◆ **Your tasks**:
• a. Reproduce the part of the Brown Gelly cairn passage from "This platform cairn" up to and including "the Bronze Age.".
• b. Answer these questions from the Brown Gelly cairn passage:
(i) On which hill is the platform cairn?
(ii) What kind of slab is in the cairn's outer bank?
(iii) On which downs are the nearby settlement sites and field systems?

This platform cairn on Brown Gelly hill has survived well despite some minor and well-defined disturbance from antiquarian excavation. The cairn clearly retains its unusual form and is the largest platform cairn known on Bodmin Moor. The presence of an orthostatic slab in the cairn's outer bank is a further unusual feature. This cairn is contained in one of the very few groups of large cairns on Bodmin Moor. The prominent setting of this group and the diversity of cairns included within it demonstrates well the nature of funerary practices during the Bronze Age and the relationship between cairn size and topographical setting. The proximity of this cairn to the broadly contemporary settlement sites and field systems on the Browngelly Downs shows well the relationship of funerary activity with farming and habitation during the Bronze Age.

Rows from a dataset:
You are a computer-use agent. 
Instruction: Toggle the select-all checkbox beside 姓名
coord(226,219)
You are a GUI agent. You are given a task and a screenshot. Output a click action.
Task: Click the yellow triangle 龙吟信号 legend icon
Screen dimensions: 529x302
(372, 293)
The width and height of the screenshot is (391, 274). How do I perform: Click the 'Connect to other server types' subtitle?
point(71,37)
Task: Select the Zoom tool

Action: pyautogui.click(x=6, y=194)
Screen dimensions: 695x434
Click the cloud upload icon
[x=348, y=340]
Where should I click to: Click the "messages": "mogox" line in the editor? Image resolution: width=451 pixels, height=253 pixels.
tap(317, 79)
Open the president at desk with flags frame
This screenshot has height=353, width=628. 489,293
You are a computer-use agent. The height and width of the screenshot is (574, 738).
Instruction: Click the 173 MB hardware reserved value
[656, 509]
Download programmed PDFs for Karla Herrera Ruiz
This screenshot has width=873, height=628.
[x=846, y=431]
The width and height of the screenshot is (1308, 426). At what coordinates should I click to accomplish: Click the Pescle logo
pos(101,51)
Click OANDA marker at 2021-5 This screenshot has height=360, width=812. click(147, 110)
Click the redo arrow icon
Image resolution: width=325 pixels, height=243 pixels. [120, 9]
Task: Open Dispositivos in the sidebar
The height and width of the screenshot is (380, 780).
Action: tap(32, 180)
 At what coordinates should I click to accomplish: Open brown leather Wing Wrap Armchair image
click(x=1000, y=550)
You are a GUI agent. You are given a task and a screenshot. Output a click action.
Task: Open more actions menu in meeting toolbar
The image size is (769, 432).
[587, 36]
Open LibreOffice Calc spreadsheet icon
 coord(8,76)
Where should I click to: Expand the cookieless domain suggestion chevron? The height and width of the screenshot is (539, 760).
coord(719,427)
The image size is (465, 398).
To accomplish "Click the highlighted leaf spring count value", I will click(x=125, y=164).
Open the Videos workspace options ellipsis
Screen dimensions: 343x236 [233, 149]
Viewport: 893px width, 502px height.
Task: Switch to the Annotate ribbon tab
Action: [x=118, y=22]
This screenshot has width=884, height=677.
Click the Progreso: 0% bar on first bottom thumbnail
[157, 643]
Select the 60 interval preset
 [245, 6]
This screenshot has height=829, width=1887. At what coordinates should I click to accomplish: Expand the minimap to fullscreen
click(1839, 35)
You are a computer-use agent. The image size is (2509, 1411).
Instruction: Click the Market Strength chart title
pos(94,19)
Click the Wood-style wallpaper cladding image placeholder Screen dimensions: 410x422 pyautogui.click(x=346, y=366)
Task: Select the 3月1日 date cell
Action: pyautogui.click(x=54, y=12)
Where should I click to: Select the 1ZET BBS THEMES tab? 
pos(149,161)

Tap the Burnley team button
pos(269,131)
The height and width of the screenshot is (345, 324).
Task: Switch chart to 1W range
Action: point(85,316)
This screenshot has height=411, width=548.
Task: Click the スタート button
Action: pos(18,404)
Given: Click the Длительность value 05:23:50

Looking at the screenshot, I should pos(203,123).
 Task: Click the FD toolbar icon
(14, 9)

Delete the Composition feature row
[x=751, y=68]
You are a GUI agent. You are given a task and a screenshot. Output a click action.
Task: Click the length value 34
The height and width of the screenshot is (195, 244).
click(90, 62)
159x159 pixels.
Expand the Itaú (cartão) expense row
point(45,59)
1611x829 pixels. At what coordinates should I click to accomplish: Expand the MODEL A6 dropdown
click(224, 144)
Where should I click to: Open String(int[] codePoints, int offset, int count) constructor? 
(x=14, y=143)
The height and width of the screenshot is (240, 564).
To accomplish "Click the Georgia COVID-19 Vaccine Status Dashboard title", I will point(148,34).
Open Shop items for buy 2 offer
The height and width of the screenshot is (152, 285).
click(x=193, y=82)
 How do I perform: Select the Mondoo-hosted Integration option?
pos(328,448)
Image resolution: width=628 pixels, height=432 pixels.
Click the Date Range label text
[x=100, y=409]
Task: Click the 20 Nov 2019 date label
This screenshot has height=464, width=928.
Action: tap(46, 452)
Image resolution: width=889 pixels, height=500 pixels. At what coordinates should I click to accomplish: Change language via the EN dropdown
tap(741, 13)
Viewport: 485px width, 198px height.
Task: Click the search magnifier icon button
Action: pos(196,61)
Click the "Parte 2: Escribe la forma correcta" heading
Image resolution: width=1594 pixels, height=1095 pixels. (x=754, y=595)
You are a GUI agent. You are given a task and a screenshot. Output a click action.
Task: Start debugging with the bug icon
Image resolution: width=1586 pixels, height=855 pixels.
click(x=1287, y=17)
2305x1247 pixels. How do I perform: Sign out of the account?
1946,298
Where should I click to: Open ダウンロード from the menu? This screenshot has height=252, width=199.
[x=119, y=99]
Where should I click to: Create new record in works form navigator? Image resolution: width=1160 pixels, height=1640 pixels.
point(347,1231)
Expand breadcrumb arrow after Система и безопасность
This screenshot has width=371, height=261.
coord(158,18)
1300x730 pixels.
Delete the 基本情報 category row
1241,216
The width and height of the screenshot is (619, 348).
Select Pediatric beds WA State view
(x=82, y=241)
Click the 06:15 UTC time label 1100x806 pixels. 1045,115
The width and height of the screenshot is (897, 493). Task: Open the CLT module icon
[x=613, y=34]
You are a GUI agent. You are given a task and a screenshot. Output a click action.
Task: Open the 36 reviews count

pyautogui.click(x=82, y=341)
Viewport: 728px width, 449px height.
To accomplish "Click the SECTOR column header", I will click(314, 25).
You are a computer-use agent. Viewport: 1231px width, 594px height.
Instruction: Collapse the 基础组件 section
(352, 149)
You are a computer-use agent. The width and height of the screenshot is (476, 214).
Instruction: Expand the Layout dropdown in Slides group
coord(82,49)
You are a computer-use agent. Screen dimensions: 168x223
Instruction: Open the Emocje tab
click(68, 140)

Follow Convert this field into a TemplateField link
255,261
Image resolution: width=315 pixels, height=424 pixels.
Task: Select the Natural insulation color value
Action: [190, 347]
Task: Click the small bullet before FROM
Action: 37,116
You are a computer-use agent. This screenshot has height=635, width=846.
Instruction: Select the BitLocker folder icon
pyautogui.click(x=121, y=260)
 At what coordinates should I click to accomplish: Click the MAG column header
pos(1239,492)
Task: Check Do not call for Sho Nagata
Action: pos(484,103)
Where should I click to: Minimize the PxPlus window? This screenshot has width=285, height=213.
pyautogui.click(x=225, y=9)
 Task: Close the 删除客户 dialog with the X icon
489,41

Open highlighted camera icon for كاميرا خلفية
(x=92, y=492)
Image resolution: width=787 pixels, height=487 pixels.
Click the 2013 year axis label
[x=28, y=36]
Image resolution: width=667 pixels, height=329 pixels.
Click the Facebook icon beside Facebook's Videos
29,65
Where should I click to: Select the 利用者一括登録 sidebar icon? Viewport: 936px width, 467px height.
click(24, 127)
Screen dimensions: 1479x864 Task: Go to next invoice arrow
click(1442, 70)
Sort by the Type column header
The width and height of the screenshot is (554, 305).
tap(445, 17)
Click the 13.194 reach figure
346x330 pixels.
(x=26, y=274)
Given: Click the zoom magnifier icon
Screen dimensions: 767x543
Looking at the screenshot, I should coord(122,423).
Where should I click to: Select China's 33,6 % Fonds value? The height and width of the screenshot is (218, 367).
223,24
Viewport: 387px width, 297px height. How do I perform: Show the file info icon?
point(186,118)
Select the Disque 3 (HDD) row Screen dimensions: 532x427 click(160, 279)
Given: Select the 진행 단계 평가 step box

◆ **Completed exercise**:
• a.
This platform cairn on Brown Gelly hill has survived well despite some minor and well-defined disturbance from antiquarian excavation. The cairn clearly retains its unusual form and is the largest platform cairn known on Bodmin Moor. The presence of an orthostatic slab in the cairn's outer bank is a further unusual feature. This cairn is contained in one of the very few groups of large cairns on Bodmin Moor. The prominent setting of this group and the diversity of cairns included within it demonstrates well the nature of funerary practices during the Bronze Age and the relationship between cairn size and topographical setting. The proximity of this cairn to the broadly contemporary settlement sites and field systems on the Browngelly Downs shows well the relationship of funerary activity with farming and habitation during the Bronze Age.

• b.
(i) Brown Gelly hill
(ii) An orthostatic slab
(iii) The Browngelly Downs